Grande spazio nelle notizie dei primi due mesi dell’anno per le banche italiane, e non solo per l’andamento da yo-yo delle quotazioni di Borsa. Siamo in una fase delicata e caotica del processo di ristrutturazione del sistema bancario nazionale, pressato dalla gestione dell’enorme contenzioso fatto di sofferenze e di inadempienze (circa 330 miliardi lordi) e dalla spinta riformistica imposta per legge dal governo Renzi.
Sono quattro i punti sensibili di questo percorso che, non essendo solo tecnico ma legato alla politica e ai rapporti con l’Ue, contribuiscono ad alimentare decisioni e polemiche. Una simultanea convergenza che non facilita la fluidità della ristrutturazione.
La riforma delle banche popolari pensata all’inizio del 2015 per imporre la trasformazione in spa e facilitare il processo di aggregazione, avversata da una parte importante dei supporter storici del voto capitario, varata per legge dal giugno 2015, sta cominciando a produrre i primi effetti concreti. Banca Popolare di Milano e Banco Popolare sono avviate a sancire la prima operazione di fusione, sull’asse lombardo-veneto, mentre imperversano ipotesi sui movimenti di Ubi, di Bper e delle due valtellinesi Creval e Banca Popolare di Sondrio.
Come promesso, il governo ha approvato nei giorni scorsi anche il decreto che costringerà quasi 400 banche di credito cooperativo a scegliere tra una difficile indipendenza (solo se il patrimonio supera i 200 milioni) oppure aggregarsi sotto una o più holding del credito cooperativo. Un’altra riforma completamente avversata dalle piccole casse, negoziata lungamente con i vertici di Federcasse, i quali sono rimasti sorpresi e delusi a giudicare dalle prime reazioni.

▶ _Esercizi scritti_
a. Rispondi a queste domande sul brano relativo alle banche italiane:
(i) A quanto ammonta, in cifra lorda, il contenzioso di sofferenze e inadempienze?
(ii) Quali due banche sono avviate a sancire la prima operazione di fusione?
(iii) Oltre quale soglia di patrimonio una banca di credito cooperativo può scegliere l'indipendenza?
b. Prosegui il brano relativo alle banche italiane con un nuovo paragrafo, a partire dall'ultima frase.

▶ _Contenuto del dataset_
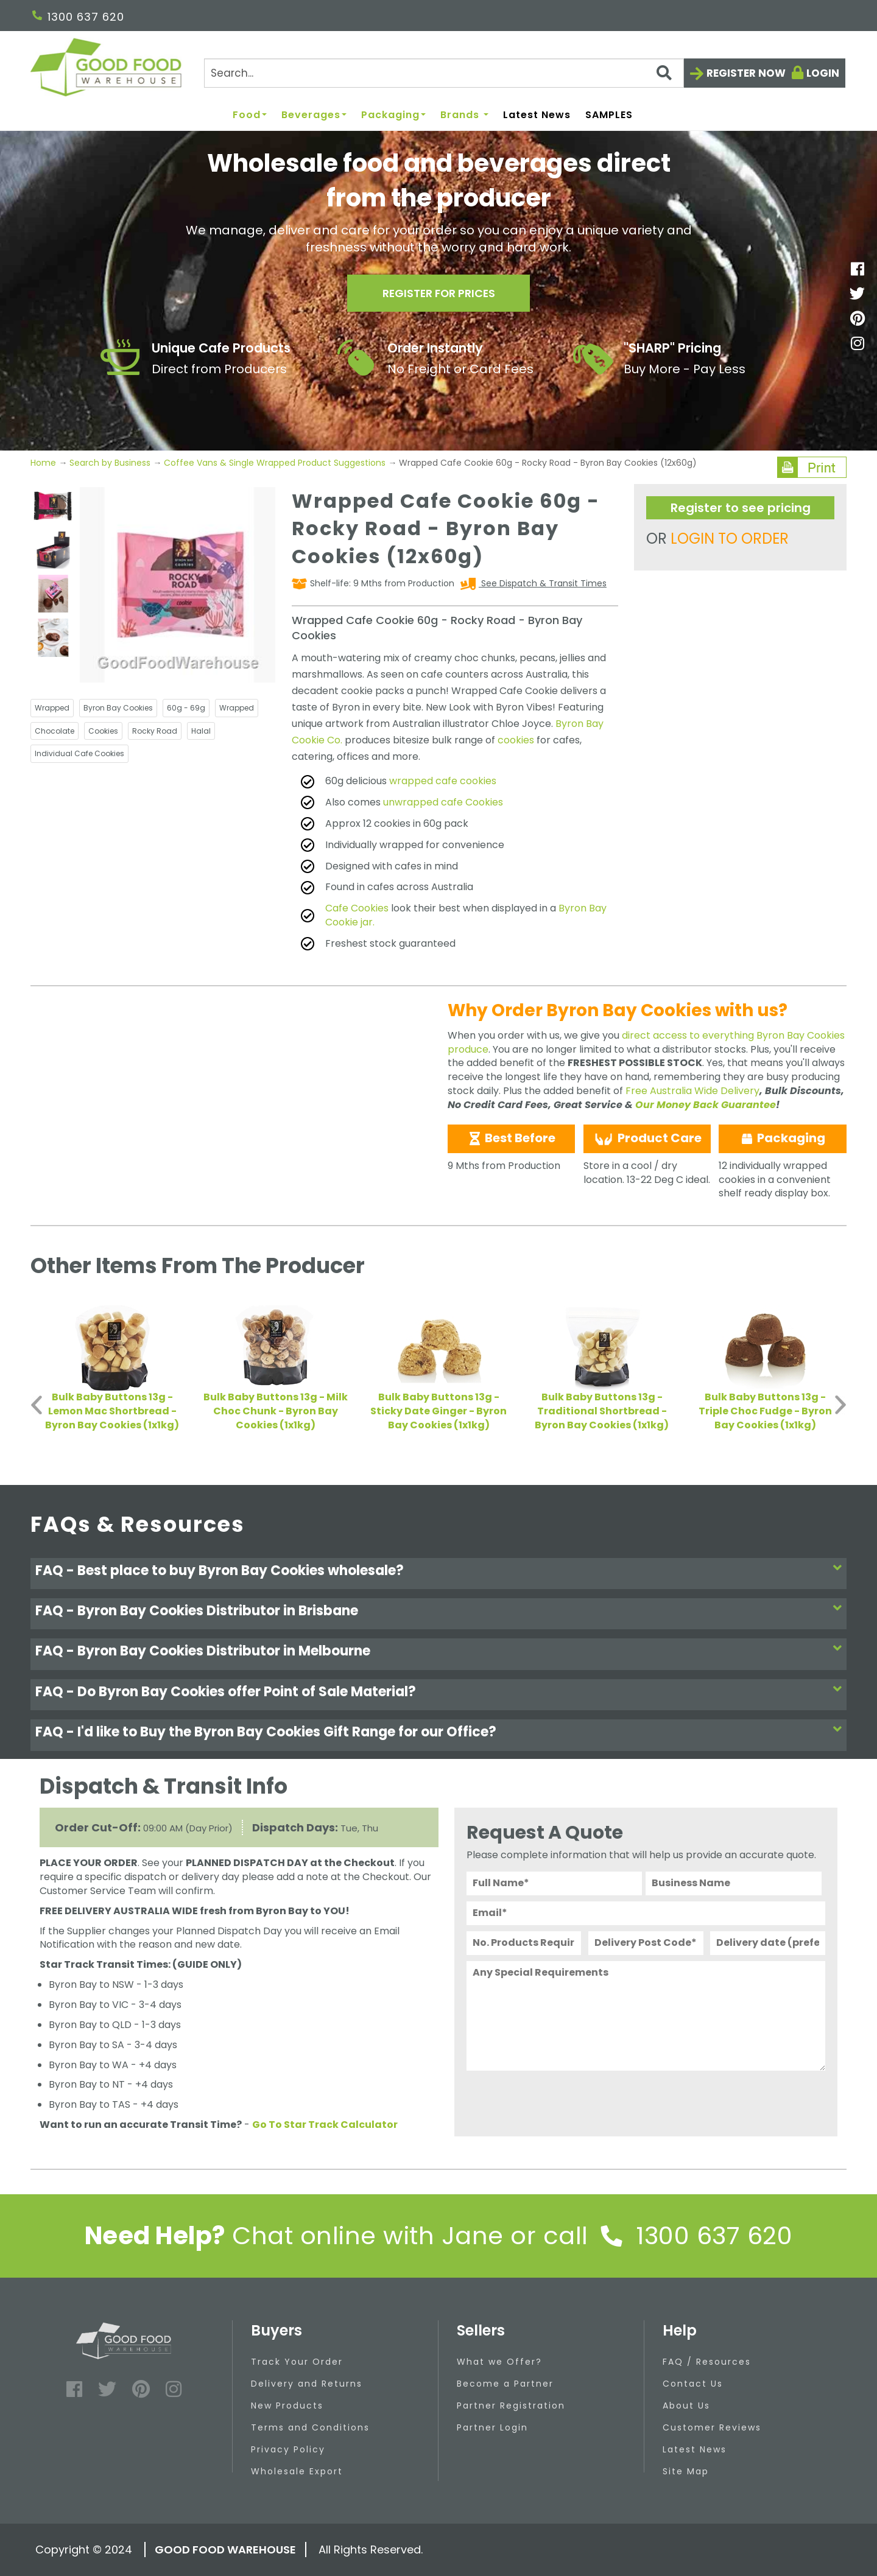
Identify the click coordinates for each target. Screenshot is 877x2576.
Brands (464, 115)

▶ _Soluzioni degli esercizi_
a.
(i) Ammonta a circa 330 miliardi lordi.
(ii) Sono Banca Popolare di Milano e Banco Popolare.
(iii) La soglia è di 200 milioni di patrimonio.

b.
Il nodo dello smaltimento delle sofferenze, che tocca l’intero sistema, ha avuto un primo epilogo giudicato poco promettente: l’idea di una bad bank italiana cullata per due anni dal ministro Padoan si è infranta sugli scogli della Commissione europea. Bruxelles ha permesso solo la concessione di una garanzia statale a condizioni di mercato (priva di sussidio) e solo per agevolare un complesso meccanismo di cessione delle sofferenze attraverso operazioni finanziarie di cartolarizzazione. Garanzia ridotta e cartolarizzazione non bastano ad avvicinare il prezzo tra la valutazione delle sofferenze fatta da investitori-specializzati e i valori netti con cui le banche contabilizzano i 330 miliardi di prestiti di difficile esigibilità. Sconfitti in sede europea, i nostri governanti stanno predisponendo nuovi interventi “domestici” ispirati ad accelerare il recupero dei crediti solo a favore delle banche e non dei normali creditori. Una seconda gettata di norme che ritoccano diritto fallimentare e procedure è in arrivo.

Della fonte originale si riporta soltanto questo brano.